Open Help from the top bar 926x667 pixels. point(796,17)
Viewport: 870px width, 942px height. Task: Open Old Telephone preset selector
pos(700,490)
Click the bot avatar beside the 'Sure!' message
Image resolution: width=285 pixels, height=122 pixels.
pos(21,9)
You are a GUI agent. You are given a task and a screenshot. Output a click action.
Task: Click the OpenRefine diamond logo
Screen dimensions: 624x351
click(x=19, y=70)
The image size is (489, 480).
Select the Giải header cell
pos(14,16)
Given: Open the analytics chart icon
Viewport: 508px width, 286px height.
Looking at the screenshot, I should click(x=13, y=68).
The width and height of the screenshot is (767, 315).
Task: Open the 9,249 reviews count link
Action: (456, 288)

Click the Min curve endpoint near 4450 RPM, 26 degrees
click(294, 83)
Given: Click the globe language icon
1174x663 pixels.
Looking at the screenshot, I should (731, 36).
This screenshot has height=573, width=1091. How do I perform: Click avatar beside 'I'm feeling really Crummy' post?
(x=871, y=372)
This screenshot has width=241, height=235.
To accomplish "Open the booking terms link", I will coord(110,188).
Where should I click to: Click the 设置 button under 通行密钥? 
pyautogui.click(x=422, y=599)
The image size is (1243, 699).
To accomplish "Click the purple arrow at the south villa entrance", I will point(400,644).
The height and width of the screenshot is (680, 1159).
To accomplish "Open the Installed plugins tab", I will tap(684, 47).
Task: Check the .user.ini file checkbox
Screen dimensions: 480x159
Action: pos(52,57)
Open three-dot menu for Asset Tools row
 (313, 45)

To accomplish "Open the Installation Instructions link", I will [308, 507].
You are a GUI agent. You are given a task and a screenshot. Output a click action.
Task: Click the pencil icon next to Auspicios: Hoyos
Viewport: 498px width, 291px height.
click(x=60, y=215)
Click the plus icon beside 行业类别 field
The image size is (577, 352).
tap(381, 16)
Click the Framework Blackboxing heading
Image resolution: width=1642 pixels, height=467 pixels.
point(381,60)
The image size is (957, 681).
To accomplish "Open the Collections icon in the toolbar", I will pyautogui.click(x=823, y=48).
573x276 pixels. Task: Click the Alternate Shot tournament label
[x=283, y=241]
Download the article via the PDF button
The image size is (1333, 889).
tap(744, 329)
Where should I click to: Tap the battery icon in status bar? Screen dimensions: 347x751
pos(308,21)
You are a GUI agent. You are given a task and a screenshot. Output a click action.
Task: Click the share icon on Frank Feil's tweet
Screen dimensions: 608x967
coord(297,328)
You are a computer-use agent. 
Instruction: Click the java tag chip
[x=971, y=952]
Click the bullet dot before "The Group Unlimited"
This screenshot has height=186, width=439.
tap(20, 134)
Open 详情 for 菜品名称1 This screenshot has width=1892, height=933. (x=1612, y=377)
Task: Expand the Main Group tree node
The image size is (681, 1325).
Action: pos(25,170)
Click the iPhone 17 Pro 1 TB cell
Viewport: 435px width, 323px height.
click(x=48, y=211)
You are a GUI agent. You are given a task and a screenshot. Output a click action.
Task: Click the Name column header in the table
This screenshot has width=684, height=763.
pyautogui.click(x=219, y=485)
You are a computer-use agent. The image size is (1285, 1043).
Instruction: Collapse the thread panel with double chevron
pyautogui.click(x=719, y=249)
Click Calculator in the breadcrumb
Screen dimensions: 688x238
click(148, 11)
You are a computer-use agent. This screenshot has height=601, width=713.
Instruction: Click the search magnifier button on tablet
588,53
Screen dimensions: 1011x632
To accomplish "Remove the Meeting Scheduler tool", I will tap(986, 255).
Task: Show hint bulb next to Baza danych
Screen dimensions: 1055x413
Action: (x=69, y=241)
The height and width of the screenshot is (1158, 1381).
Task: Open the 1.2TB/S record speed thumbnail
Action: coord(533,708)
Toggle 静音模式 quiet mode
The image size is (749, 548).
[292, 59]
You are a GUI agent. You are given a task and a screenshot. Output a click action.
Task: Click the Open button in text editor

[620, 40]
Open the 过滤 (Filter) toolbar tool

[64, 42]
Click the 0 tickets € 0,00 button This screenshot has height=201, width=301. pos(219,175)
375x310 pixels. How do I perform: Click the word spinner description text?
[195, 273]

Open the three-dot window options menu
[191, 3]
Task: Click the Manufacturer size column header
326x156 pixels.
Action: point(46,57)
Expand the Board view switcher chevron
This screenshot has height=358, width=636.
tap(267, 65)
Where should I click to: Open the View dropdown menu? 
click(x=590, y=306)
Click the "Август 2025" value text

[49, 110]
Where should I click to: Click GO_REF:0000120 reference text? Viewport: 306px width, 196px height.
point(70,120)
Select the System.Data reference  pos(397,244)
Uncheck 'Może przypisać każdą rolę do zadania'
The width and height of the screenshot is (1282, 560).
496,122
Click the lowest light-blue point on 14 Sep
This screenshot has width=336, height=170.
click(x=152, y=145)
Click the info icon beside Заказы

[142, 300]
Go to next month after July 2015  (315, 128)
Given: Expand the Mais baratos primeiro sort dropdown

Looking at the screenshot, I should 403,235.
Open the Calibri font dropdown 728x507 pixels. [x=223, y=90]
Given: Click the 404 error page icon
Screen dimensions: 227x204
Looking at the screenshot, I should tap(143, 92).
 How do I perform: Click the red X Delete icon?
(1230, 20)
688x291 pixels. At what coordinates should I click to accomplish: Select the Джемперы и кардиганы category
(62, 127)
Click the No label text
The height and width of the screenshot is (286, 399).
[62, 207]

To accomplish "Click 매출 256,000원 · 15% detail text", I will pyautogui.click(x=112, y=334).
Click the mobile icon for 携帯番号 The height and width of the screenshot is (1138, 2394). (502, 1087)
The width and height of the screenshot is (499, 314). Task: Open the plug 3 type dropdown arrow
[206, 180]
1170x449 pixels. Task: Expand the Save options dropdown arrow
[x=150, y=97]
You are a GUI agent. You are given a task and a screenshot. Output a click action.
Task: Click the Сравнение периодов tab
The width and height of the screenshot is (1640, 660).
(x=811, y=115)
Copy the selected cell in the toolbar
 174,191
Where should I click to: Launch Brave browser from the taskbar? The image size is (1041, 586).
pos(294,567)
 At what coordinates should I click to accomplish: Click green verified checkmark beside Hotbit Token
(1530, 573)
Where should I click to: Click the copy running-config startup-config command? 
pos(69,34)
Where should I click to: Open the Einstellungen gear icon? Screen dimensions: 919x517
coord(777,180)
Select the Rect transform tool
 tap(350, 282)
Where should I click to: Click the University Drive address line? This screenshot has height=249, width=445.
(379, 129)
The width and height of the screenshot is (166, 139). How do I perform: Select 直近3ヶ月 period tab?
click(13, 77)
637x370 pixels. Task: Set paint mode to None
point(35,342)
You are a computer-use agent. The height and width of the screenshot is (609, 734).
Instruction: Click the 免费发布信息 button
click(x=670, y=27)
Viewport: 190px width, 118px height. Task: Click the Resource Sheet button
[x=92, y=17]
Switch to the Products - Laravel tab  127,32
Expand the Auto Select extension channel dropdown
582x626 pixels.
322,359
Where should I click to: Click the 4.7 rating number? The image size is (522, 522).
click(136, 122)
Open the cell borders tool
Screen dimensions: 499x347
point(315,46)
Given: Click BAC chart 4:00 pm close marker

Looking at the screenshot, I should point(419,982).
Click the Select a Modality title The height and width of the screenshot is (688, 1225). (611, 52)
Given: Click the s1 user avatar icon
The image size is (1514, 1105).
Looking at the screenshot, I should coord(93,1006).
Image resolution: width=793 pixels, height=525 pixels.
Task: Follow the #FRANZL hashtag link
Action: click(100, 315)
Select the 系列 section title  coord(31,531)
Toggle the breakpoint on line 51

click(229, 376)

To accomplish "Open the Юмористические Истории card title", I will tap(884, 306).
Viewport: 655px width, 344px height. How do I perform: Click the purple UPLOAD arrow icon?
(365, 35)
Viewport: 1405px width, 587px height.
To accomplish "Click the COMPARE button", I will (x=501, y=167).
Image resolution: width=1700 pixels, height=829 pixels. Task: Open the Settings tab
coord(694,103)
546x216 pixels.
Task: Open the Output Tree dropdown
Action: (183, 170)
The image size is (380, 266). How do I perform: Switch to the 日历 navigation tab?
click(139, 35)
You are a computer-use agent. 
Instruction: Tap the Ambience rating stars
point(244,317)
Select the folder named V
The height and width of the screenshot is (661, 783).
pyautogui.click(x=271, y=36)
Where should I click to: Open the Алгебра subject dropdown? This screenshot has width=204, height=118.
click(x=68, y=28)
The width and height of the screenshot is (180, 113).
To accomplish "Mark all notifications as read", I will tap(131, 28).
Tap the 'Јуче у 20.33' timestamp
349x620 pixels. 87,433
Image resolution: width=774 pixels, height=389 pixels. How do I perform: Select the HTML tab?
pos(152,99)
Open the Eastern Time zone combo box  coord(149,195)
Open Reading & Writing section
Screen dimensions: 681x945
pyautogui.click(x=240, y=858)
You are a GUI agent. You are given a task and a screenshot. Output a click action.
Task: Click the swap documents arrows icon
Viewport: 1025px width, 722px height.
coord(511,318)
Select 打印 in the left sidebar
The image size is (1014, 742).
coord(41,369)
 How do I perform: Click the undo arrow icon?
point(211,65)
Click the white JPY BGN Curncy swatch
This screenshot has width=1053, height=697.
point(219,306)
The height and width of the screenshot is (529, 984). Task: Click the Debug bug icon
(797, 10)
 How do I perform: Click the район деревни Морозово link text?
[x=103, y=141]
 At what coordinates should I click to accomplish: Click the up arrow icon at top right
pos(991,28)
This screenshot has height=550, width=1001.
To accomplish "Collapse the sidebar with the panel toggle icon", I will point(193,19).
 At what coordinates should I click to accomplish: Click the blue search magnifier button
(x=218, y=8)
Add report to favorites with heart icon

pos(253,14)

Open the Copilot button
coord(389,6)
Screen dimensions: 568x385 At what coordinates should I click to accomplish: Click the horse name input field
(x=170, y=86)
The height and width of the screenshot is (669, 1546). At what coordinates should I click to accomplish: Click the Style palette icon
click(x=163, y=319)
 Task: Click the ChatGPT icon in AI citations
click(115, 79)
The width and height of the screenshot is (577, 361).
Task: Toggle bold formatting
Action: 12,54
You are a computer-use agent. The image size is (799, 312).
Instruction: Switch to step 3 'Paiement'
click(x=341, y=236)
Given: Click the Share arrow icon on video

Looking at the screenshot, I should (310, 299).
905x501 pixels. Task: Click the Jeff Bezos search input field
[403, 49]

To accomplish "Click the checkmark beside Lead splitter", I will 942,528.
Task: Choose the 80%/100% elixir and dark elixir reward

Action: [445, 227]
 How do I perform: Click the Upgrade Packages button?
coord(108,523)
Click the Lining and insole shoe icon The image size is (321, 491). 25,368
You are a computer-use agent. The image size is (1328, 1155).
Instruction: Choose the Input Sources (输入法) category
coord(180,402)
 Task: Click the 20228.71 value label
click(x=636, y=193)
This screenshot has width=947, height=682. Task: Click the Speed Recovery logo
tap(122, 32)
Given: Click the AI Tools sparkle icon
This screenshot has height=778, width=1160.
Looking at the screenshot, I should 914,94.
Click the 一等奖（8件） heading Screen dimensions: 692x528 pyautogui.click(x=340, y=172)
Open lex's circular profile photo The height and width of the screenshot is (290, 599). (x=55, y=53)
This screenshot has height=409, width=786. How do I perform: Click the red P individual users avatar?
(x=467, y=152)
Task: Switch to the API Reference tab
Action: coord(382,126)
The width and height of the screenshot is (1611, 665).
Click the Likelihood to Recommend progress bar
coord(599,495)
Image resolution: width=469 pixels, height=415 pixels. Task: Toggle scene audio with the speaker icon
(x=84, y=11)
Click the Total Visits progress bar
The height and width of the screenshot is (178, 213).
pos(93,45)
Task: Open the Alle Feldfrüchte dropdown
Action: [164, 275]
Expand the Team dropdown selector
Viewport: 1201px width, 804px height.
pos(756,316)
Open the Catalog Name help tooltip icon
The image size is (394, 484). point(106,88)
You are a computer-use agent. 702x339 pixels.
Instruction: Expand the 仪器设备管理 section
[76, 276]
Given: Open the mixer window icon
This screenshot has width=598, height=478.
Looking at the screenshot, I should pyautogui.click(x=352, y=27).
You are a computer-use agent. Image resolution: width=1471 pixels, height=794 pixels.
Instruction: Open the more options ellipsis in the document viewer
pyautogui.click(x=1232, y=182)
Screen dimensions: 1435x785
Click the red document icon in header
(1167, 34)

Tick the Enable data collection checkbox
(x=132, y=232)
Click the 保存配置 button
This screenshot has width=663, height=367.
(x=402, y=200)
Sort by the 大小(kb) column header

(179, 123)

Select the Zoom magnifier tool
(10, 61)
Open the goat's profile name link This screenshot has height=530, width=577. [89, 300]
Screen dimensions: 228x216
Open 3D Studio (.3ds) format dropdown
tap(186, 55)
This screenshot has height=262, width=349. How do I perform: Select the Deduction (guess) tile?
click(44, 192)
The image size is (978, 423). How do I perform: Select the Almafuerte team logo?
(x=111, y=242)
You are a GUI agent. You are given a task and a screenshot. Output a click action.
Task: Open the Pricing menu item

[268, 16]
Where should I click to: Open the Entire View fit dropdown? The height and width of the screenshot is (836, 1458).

◇ ◇ ◇

== REQUISITOS DE LA TAREA ==
Extrae de los registros de arriba las líneas que empiezan en la que contiene "Open 详情 for" y terminan en la que contiene "click(x=48, y=211)", ambas incluidas, y repítelas tal cual, sin cambiar nada.

== RESPUESTA CORRECTA ==
Open 详情 for 菜品名称1 This screenshot has width=1892, height=933. (x=1612, y=377)
Task: Expand the Main Group tree node
The image size is (681, 1325).
Action: pos(25,170)
Click the iPhone 17 Pro 1 TB cell
Viewport: 435px width, 323px height.
click(x=48, y=211)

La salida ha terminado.